Requirements: Reproduce every one of the following items verbatim, keeping each line unchanged and in its original order.

Data for processing:
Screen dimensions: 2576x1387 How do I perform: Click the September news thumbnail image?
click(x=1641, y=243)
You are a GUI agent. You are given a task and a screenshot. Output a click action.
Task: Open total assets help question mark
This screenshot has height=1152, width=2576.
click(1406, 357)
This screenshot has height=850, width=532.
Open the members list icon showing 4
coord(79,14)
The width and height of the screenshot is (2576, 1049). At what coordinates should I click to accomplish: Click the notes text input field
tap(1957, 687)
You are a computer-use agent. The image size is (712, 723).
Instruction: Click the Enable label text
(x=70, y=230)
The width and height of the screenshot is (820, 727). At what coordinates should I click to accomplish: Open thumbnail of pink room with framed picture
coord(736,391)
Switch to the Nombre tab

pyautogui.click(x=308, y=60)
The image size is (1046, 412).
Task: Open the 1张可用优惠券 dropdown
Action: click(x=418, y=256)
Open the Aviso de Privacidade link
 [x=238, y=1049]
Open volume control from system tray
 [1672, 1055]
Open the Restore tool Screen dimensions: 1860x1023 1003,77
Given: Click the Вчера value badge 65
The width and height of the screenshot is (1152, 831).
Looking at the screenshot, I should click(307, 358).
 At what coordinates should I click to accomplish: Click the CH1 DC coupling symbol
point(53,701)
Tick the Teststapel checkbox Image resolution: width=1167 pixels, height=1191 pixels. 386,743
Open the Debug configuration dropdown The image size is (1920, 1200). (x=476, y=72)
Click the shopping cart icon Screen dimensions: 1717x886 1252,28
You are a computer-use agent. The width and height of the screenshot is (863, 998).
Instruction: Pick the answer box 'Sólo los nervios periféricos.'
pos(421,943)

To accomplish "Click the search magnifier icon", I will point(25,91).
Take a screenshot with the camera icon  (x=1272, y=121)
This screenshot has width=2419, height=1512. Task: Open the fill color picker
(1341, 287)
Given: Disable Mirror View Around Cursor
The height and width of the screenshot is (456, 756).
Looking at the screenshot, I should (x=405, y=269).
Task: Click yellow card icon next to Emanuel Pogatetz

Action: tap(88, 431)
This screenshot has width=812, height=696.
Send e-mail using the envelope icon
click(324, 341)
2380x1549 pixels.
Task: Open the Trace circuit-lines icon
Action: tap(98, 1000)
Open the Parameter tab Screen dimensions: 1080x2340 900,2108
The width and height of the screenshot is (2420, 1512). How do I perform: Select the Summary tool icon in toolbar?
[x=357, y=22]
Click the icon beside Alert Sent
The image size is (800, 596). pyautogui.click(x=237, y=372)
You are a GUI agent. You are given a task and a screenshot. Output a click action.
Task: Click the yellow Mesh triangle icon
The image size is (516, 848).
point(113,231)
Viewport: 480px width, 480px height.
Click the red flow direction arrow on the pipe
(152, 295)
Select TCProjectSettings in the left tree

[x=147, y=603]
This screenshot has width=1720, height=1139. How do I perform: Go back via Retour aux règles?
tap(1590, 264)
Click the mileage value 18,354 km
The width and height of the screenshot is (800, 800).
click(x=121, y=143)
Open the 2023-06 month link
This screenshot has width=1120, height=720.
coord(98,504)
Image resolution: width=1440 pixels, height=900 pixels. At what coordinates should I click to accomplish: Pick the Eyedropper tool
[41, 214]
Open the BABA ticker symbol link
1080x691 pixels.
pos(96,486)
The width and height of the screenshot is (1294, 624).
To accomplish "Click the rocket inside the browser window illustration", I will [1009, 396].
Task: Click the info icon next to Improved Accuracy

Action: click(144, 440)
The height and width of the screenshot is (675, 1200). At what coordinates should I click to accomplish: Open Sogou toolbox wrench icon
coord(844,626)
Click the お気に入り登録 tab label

Written answer:
Screen dimensions: 2576x1387 How do I perform: Click the September news thumbnail image?
click(x=1641, y=243)
You are a GUI agent. You are given a task and a screenshot. Output a click action.
Task: Open total assets help question mark
This screenshot has height=1152, width=2576.
click(1406, 357)
This screenshot has height=850, width=532.
Open the members list icon showing 4
coord(79,14)
The width and height of the screenshot is (2576, 1049). At what coordinates should I click to accomplish: Click the notes text input field
tap(1957, 687)
You are a computer-use agent. The image size is (712, 723).
Instruction: Click the Enable label text
(x=70, y=230)
The width and height of the screenshot is (820, 727). At what coordinates should I click to accomplish: Open thumbnail of pink room with framed picture
coord(736,391)
Switch to the Nombre tab

pyautogui.click(x=308, y=60)
The image size is (1046, 412).
Task: Open the 1张可用优惠券 dropdown
Action: click(x=418, y=256)
Open the Aviso de Privacidade link
 [x=238, y=1049]
Open volume control from system tray
 [1672, 1055]
Open the Restore tool Screen dimensions: 1860x1023 1003,77
Given: Click the Вчера value badge 65
The width and height of the screenshot is (1152, 831).
Looking at the screenshot, I should click(307, 358).
 At what coordinates should I click to accomplish: Click the CH1 DC coupling symbol
point(53,701)
Tick the Teststapel checkbox Image resolution: width=1167 pixels, height=1191 pixels. 386,743
Open the Debug configuration dropdown The image size is (1920, 1200). (x=476, y=72)
Click the shopping cart icon Screen dimensions: 1717x886 1252,28
You are a computer-use agent. The width and height of the screenshot is (863, 998).
Instruction: Pick the answer box 'Sólo los nervios periféricos.'
pos(421,943)

To accomplish "Click the search magnifier icon", I will point(25,91).
Take a screenshot with the camera icon  (x=1272, y=121)
This screenshot has width=2419, height=1512. Task: Open the fill color picker
(1341, 287)
Given: Disable Mirror View Around Cursor
The height and width of the screenshot is (456, 756).
Looking at the screenshot, I should (x=405, y=269).
Task: Click yellow card icon next to Emanuel Pogatetz

Action: tap(88, 431)
This screenshot has width=812, height=696.
Send e-mail using the envelope icon
click(324, 341)
2380x1549 pixels.
Task: Open the Trace circuit-lines icon
Action: tap(98, 1000)
Open the Parameter tab Screen dimensions: 1080x2340 900,2108
The width and height of the screenshot is (2420, 1512). How do I perform: Select the Summary tool icon in toolbar?
[x=357, y=22]
Click the icon beside Alert Sent
The image size is (800, 596). pyautogui.click(x=237, y=372)
You are a GUI agent. You are given a task and a screenshot. Output a click action.
Task: Click the yellow Mesh triangle icon
The image size is (516, 848).
point(113,231)
Viewport: 480px width, 480px height.
Click the red flow direction arrow on the pipe
(152, 295)
Select TCProjectSettings in the left tree

[x=147, y=603]
This screenshot has width=1720, height=1139. How do I perform: Go back via Retour aux règles?
tap(1590, 264)
Click the mileage value 18,354 km
The width and height of the screenshot is (800, 800).
click(x=121, y=143)
Open the 2023-06 month link
This screenshot has width=1120, height=720.
coord(98,504)
Image resolution: width=1440 pixels, height=900 pixels. At what coordinates should I click to accomplish: Pick the Eyedropper tool
[41, 214]
Open the BABA ticker symbol link
1080x691 pixels.
pos(96,486)
The width and height of the screenshot is (1294, 624).
To accomplish "Click the rocket inside the browser window illustration", I will [1009, 396].
Task: Click the info icon next to Improved Accuracy

Action: click(144, 440)
The height and width of the screenshot is (675, 1200). At what coordinates should I click to accomplish: Open Sogou toolbox wrench icon
coord(844,626)
Click the お気に入り登録 tab label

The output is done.